Leave the pictures out. Retype exactly the lines below from the one containing "Image resolution: width=1012" through the one containing "Screen dimensions: 1123x777", and no others.

(EXCERPTED RECORDS):
------------------------------------------------------------------------
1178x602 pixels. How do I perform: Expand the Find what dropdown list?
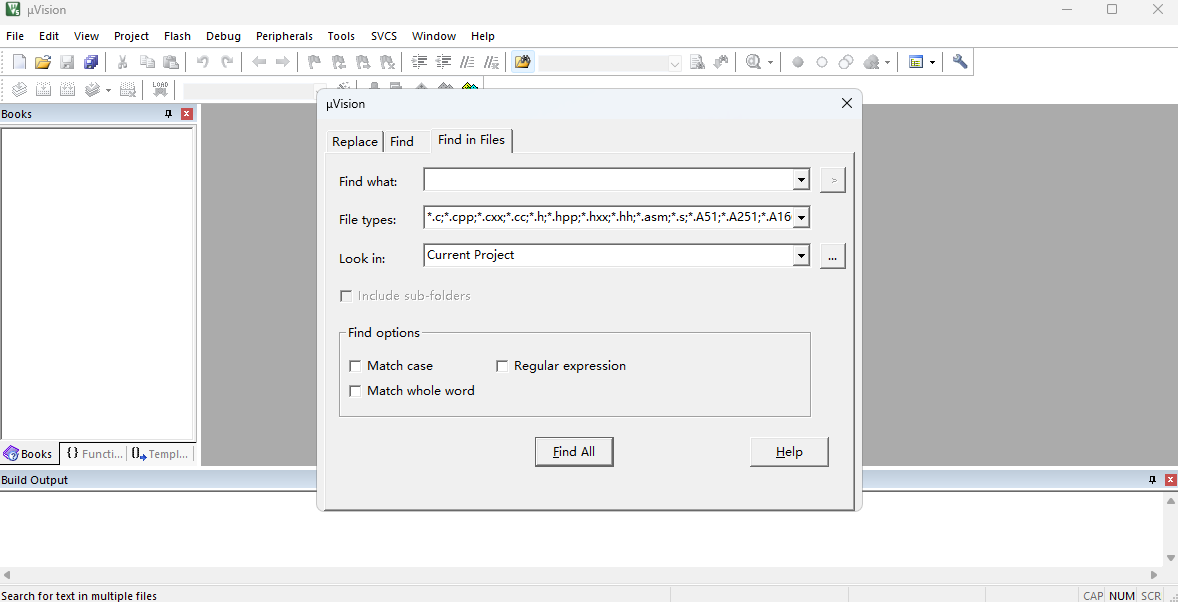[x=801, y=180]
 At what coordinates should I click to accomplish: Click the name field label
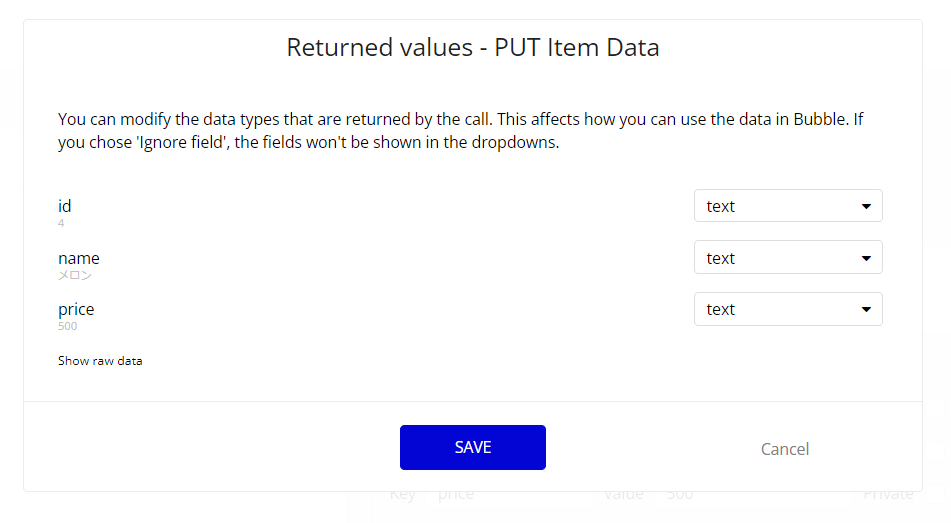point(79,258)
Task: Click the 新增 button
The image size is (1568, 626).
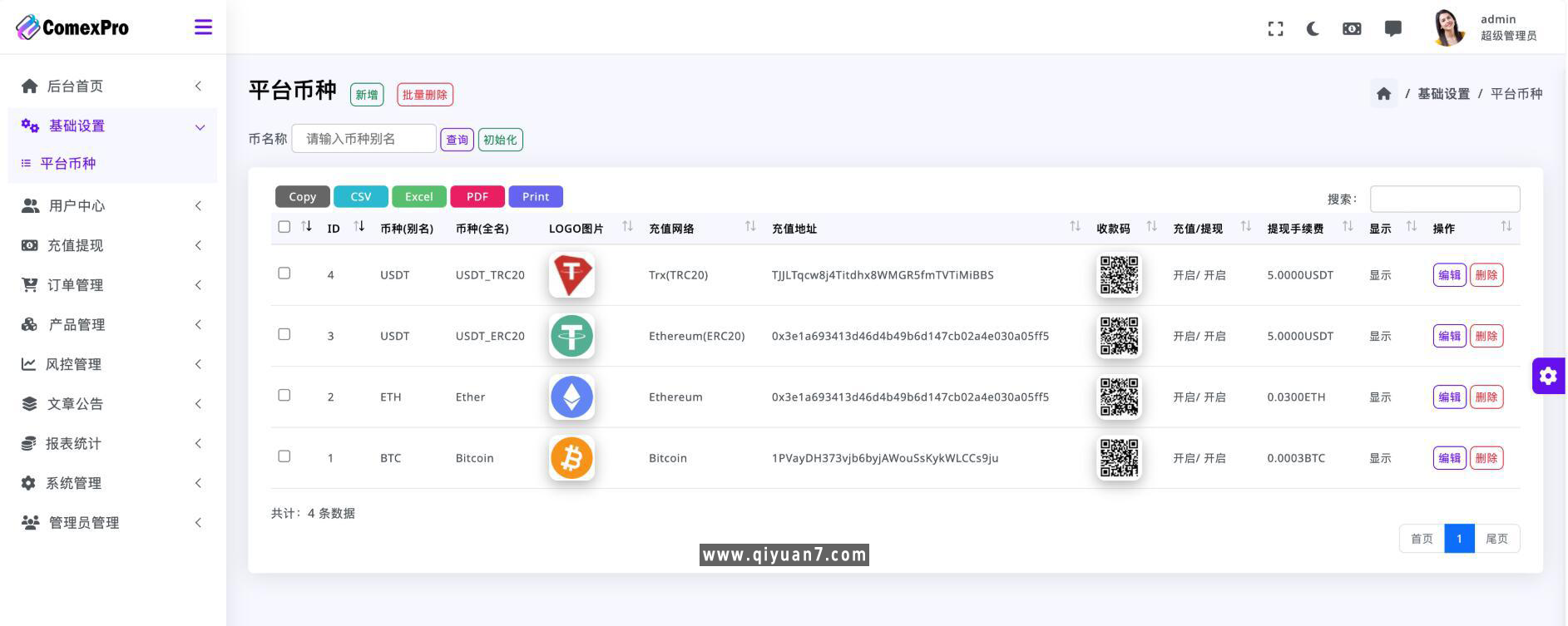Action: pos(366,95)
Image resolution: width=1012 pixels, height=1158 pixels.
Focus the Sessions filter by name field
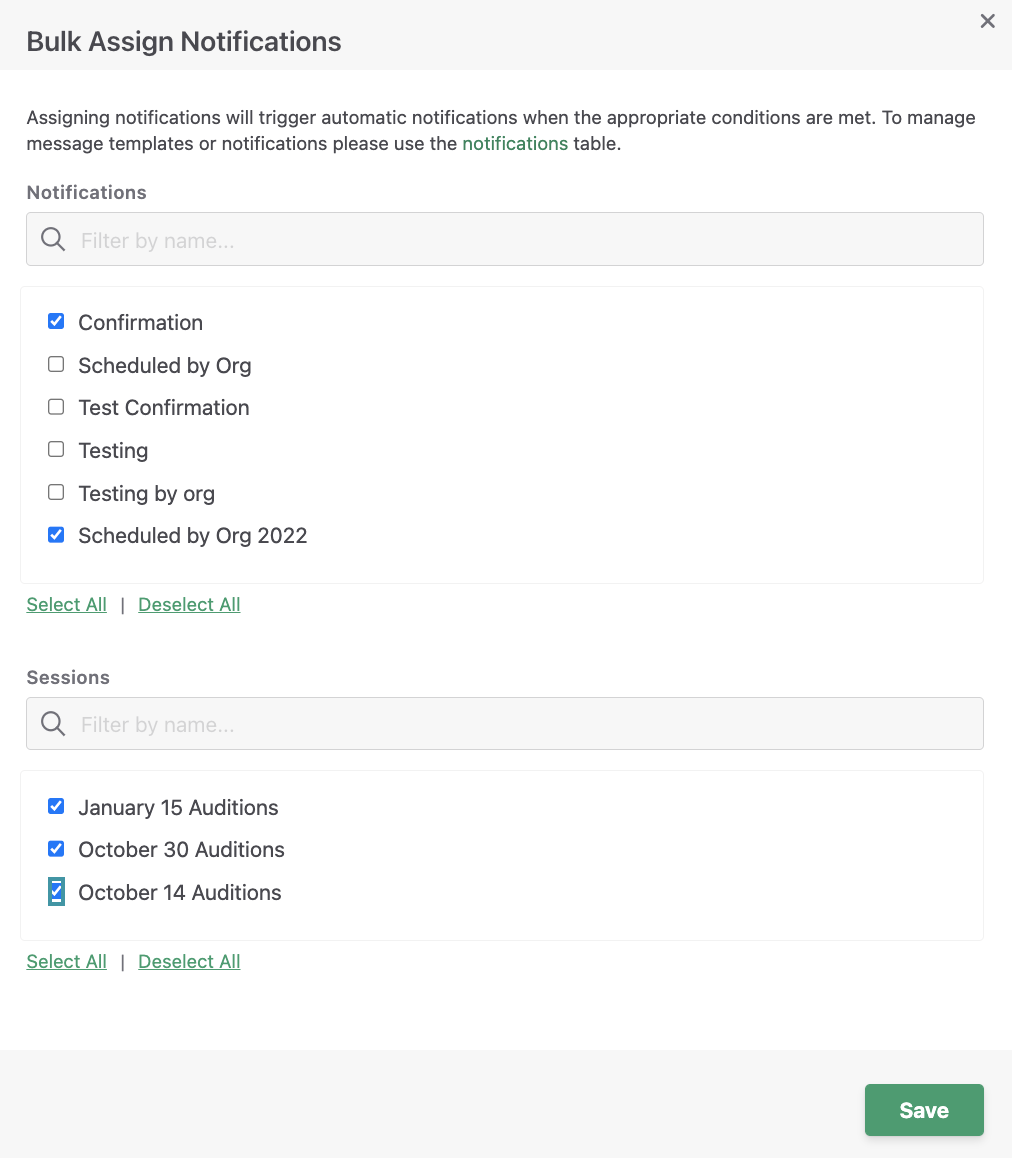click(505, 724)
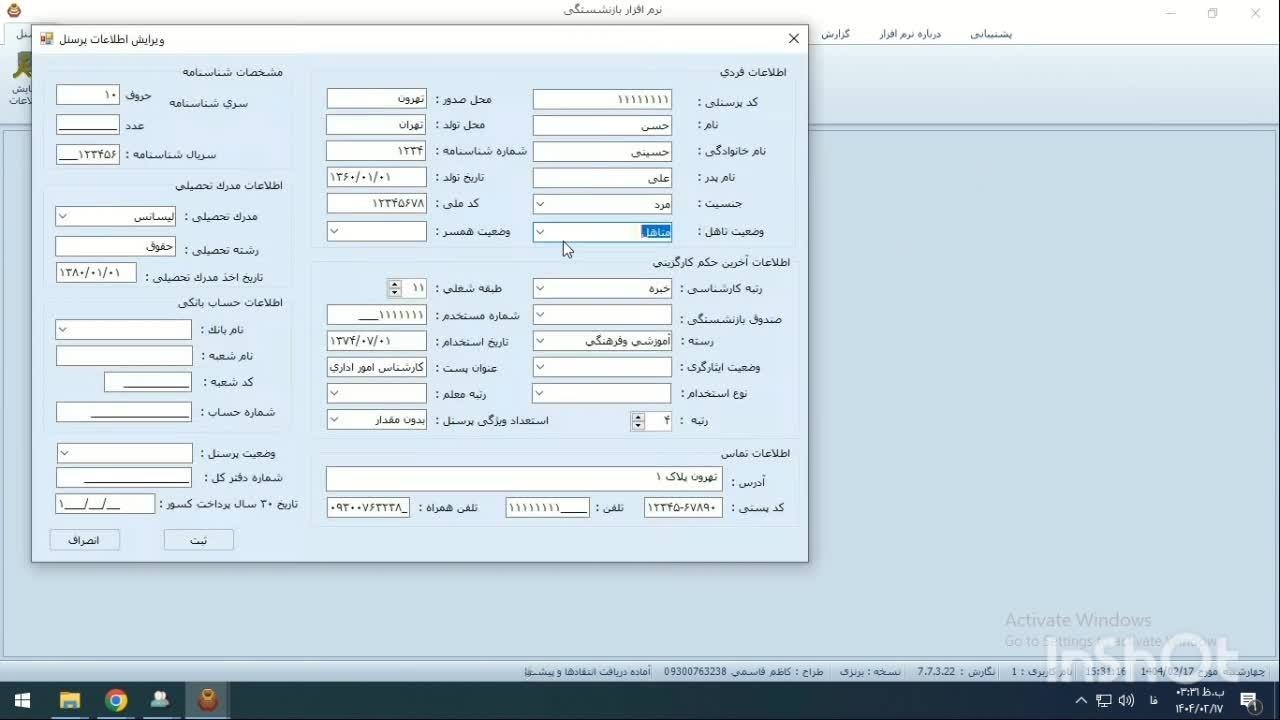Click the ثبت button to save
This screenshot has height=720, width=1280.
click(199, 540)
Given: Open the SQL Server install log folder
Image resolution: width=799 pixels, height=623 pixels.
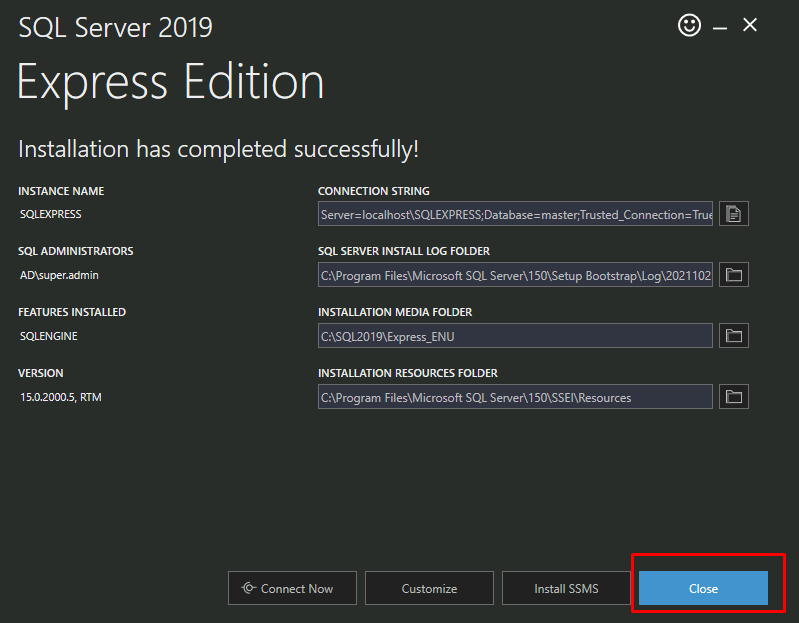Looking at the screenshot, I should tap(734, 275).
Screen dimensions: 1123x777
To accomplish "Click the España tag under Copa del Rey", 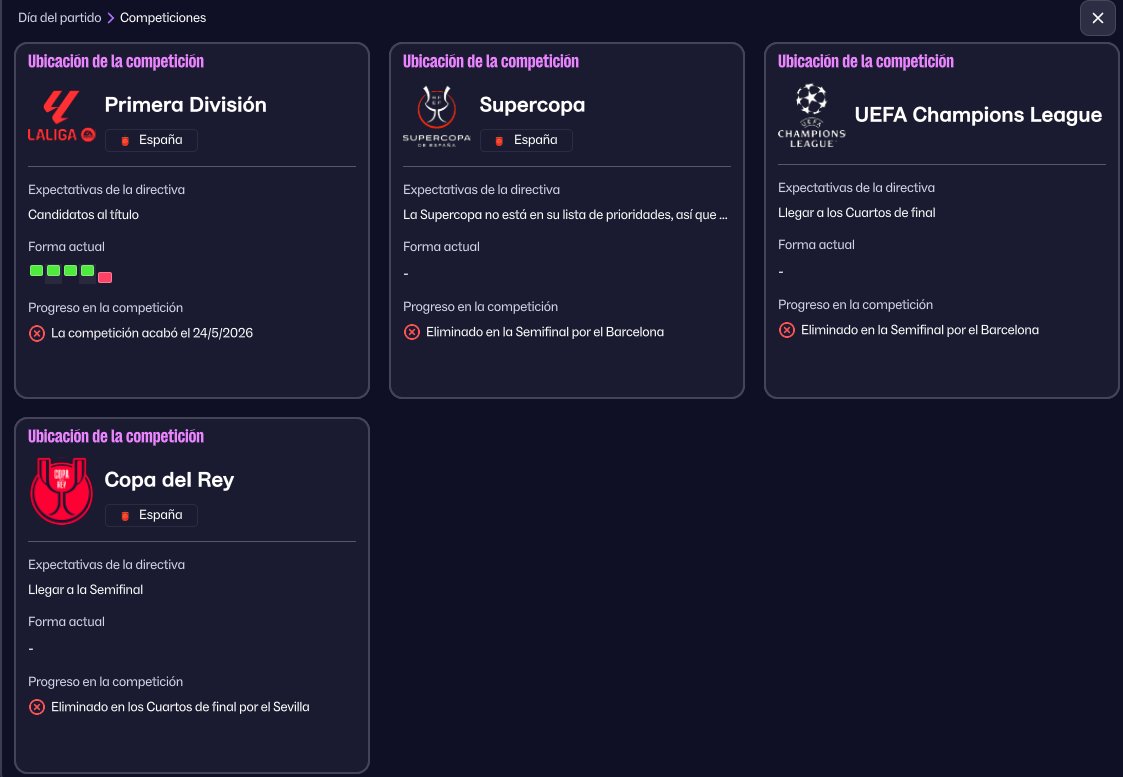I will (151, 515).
------------------------------------------------------------------------
(RESULT BELOW):
Image resolution: width=1012 pixels, height=1158 pixels.
Focus the Sessions filter by name field
click(505, 724)
Click the ثبت button to save
This screenshot has height=720, width=1280.
click(199, 540)
Given: Open the SQL Server install log folder
Image resolution: width=799 pixels, height=623 pixels.
Looking at the screenshot, I should tap(734, 275).
Screen dimensions: 1123x777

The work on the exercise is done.